**EXERCISE AIM**
Output the lines of the listing below as a JSON list of strings, one string per line, from the line with "has height=263, width=516." up to and including the line with "click(x=357, y=149)", omitting any blank lines.

[START OF DATASET ROWS]

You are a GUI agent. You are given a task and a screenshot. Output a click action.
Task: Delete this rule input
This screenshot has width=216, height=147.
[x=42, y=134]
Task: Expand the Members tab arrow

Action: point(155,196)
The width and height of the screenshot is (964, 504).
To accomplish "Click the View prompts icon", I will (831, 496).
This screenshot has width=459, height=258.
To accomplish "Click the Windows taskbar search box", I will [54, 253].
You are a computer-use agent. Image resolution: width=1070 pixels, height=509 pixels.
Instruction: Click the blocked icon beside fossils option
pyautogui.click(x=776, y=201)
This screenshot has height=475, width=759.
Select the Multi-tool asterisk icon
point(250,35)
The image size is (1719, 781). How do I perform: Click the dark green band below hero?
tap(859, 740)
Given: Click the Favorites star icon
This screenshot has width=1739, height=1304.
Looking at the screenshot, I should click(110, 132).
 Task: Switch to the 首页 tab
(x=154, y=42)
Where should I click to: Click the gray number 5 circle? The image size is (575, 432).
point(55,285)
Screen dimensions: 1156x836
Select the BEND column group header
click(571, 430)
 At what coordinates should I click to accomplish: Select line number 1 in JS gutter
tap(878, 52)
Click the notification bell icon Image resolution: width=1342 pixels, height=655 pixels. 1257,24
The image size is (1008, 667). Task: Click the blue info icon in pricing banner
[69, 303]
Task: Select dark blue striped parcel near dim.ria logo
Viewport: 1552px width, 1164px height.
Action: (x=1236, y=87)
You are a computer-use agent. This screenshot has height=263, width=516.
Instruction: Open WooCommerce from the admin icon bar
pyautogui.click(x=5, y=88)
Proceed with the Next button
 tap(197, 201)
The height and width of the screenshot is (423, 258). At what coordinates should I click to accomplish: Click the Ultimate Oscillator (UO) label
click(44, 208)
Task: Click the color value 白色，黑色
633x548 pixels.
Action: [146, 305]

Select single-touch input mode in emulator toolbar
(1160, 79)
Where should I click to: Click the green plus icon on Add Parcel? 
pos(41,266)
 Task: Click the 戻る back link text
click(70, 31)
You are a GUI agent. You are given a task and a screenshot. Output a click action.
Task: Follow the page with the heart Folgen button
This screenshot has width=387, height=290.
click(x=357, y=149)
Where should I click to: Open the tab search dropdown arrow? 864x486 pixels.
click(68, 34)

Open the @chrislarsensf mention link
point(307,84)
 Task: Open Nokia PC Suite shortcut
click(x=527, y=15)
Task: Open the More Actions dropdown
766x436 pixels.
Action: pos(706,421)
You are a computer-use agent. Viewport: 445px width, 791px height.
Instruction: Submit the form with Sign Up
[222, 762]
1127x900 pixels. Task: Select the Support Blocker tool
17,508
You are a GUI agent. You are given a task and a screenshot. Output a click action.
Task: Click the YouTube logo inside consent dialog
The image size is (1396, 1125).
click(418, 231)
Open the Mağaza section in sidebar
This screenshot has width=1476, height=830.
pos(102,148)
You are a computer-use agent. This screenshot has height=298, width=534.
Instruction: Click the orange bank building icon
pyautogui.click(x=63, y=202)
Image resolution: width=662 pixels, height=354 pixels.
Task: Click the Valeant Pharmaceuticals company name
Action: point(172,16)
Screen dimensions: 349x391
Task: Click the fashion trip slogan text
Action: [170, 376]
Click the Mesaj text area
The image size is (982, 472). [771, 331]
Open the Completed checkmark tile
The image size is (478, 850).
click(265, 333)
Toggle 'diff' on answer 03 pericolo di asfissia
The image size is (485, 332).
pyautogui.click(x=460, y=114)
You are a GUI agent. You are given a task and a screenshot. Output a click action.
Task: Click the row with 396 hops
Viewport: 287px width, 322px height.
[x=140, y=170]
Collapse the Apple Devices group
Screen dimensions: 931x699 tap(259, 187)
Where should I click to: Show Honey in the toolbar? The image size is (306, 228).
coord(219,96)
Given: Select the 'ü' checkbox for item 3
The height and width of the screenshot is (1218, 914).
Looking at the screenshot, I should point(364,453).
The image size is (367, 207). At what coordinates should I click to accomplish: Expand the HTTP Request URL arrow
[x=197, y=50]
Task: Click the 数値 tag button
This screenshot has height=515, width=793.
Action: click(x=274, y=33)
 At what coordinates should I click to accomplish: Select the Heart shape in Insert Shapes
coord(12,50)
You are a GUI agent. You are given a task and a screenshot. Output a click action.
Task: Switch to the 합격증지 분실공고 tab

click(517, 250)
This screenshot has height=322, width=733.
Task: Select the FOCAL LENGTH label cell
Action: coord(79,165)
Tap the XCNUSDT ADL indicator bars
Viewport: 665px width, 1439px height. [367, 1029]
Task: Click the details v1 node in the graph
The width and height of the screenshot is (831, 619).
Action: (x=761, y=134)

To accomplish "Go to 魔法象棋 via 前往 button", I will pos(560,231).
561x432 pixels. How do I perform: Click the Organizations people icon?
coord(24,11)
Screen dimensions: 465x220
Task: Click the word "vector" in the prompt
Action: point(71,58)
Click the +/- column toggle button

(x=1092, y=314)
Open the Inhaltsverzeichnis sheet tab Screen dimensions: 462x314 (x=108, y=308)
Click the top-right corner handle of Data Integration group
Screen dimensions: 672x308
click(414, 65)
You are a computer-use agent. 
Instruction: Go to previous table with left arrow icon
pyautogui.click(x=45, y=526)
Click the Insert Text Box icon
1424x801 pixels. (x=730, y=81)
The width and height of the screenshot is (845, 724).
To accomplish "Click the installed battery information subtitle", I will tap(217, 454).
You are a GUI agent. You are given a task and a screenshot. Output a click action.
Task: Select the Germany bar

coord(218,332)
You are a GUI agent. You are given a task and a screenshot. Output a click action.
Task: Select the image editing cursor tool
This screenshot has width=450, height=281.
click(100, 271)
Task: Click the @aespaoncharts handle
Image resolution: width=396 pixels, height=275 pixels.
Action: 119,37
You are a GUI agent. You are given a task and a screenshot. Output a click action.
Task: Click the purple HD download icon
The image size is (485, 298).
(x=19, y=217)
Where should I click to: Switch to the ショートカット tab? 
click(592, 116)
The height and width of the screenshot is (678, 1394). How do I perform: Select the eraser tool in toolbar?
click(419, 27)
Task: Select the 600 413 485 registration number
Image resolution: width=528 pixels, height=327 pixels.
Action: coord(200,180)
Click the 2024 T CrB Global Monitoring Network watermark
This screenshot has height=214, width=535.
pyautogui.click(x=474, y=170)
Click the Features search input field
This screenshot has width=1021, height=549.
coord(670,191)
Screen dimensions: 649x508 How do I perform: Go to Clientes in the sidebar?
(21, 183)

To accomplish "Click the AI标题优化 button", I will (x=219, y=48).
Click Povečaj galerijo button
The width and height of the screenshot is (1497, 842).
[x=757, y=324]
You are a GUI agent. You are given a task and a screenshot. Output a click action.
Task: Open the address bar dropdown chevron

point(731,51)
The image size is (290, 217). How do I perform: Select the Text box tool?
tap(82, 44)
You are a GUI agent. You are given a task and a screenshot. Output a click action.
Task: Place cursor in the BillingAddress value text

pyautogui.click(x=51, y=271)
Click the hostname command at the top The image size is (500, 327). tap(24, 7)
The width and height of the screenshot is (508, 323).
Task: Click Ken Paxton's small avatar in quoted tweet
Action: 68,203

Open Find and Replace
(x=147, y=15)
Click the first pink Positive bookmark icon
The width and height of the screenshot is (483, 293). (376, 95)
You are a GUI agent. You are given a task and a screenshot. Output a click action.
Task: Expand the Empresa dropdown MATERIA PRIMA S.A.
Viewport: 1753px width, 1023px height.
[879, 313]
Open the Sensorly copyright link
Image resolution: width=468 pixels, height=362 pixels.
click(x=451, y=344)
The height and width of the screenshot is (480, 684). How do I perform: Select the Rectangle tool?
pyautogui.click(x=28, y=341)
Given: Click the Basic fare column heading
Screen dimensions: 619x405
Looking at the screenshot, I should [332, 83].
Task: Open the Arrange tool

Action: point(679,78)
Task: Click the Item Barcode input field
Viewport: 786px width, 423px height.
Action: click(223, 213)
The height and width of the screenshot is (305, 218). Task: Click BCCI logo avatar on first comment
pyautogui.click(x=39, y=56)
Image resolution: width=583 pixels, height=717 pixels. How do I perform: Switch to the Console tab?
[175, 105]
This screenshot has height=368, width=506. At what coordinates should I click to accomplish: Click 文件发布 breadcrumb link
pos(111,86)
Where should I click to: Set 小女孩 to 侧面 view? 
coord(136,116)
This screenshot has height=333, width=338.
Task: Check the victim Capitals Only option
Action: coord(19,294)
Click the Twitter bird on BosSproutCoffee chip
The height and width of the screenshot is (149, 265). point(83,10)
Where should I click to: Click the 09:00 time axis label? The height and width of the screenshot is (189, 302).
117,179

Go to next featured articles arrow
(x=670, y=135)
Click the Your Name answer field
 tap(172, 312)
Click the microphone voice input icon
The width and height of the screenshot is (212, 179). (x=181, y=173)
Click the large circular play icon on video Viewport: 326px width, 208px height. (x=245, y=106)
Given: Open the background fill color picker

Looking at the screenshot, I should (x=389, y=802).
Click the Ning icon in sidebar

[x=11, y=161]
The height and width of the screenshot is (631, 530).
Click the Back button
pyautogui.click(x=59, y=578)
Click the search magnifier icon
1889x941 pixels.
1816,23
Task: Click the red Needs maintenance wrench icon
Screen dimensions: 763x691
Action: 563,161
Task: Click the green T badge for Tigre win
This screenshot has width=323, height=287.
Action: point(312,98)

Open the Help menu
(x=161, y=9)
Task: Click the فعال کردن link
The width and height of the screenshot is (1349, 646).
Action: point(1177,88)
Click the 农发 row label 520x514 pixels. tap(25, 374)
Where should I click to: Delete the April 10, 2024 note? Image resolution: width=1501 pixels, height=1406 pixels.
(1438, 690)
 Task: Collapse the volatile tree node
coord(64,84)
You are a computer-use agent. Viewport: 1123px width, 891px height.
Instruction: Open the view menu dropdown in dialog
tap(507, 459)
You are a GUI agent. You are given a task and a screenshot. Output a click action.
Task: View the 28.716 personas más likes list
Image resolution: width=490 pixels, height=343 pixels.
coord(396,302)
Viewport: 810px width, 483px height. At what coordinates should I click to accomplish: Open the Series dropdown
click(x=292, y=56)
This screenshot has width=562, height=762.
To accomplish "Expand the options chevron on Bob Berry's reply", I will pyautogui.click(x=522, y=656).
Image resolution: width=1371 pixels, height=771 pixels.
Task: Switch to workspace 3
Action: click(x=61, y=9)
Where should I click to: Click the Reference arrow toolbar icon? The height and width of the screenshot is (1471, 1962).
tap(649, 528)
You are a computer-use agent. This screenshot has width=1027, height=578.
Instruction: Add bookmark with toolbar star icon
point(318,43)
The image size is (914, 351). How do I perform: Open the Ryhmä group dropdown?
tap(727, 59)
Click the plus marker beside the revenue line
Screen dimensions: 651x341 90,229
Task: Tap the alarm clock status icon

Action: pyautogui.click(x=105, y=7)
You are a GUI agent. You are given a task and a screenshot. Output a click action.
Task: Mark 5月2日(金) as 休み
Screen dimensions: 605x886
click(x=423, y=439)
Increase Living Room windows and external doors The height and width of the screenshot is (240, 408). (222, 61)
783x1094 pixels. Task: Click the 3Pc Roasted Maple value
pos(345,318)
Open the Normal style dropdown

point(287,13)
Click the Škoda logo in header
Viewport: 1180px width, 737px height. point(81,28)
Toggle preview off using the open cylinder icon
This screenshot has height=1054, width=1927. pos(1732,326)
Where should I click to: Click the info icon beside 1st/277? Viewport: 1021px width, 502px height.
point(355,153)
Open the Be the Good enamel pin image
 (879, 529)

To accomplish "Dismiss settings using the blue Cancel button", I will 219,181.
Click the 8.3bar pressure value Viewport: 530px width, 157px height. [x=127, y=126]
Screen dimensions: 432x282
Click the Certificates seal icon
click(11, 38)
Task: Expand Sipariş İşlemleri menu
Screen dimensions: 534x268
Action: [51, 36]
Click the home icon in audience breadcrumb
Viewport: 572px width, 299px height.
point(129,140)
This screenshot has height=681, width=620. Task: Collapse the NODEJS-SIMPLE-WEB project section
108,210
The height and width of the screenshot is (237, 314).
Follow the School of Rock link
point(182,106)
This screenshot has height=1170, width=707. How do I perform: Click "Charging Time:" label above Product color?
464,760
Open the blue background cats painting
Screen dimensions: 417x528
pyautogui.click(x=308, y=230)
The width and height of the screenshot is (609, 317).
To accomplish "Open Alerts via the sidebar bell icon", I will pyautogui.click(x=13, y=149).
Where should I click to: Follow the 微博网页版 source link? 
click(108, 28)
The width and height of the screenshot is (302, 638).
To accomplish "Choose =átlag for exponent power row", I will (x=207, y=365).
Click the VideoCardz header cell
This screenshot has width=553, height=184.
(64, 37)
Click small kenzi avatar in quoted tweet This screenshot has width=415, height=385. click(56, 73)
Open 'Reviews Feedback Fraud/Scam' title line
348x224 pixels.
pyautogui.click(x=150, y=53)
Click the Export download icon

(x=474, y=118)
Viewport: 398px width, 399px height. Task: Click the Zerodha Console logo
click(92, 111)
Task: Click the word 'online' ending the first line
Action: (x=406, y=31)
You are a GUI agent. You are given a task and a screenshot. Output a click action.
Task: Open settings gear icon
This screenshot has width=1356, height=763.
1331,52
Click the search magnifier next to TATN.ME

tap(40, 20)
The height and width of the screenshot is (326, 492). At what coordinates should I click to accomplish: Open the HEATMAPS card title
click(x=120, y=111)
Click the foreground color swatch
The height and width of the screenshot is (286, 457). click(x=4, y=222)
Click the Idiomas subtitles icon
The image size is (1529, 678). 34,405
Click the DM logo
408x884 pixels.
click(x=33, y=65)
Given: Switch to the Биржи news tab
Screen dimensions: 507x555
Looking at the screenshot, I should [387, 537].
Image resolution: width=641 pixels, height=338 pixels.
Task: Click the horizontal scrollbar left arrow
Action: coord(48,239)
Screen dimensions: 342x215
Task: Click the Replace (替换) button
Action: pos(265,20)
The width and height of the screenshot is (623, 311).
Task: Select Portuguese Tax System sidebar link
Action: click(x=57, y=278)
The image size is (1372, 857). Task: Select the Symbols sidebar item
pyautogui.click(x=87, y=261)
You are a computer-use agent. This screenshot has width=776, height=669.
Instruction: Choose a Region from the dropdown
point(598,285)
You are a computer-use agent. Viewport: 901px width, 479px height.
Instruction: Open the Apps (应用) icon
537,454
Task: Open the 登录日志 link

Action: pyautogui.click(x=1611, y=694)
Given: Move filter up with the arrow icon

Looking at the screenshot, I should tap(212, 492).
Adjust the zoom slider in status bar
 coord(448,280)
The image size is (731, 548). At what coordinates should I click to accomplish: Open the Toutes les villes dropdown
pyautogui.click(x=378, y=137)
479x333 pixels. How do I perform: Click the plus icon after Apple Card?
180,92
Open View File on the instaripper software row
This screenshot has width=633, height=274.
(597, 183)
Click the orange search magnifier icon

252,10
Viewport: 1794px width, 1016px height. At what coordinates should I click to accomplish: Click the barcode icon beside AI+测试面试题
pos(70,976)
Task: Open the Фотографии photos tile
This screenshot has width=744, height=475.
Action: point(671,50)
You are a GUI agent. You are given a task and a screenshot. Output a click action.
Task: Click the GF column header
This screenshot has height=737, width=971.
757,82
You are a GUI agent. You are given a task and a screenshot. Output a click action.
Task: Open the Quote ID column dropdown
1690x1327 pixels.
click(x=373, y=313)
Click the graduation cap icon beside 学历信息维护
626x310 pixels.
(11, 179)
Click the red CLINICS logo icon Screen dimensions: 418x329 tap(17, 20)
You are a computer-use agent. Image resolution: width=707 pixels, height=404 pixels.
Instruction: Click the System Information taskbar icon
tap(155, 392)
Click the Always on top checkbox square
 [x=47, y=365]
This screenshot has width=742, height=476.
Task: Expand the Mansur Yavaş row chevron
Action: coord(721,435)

[END OF DATASET ROWS]

**SOLUTION TO THE PROBLEM**
[
  "You are a computer-use agent. This screenshot has height=263, width=516.",
  "Instruction: Open WooCommerce from the admin icon bar",
  "pyautogui.click(x=5, y=88)",
  "Proceed with the Next button",
  " tap(197, 201)",
  "The height and width of the screenshot is (423, 258). At what coordinates should I click to accomplish: Click the Ultimate Oscillator (UO) label",
  "click(44, 208)",
  "Task: Click the color value 白色，黑色",
  "633x548 pixels.",
  "Action: [146, 305]",
  "Select single-touch input mode in emulator toolbar",
  "(1160, 79)",
  "Where should I click to: Click the green plus icon on Add Parcel? ",
  "pos(41,266)",
  " Task: Click the 戻る back link text",
  "click(70, 31)",
  "You are a GUI agent. You are given a task and a screenshot. Output a click action.",
  "Task: Follow the page with the heart Folgen button",
  "This screenshot has width=387, height=290.",
  "click(x=357, y=149)"
]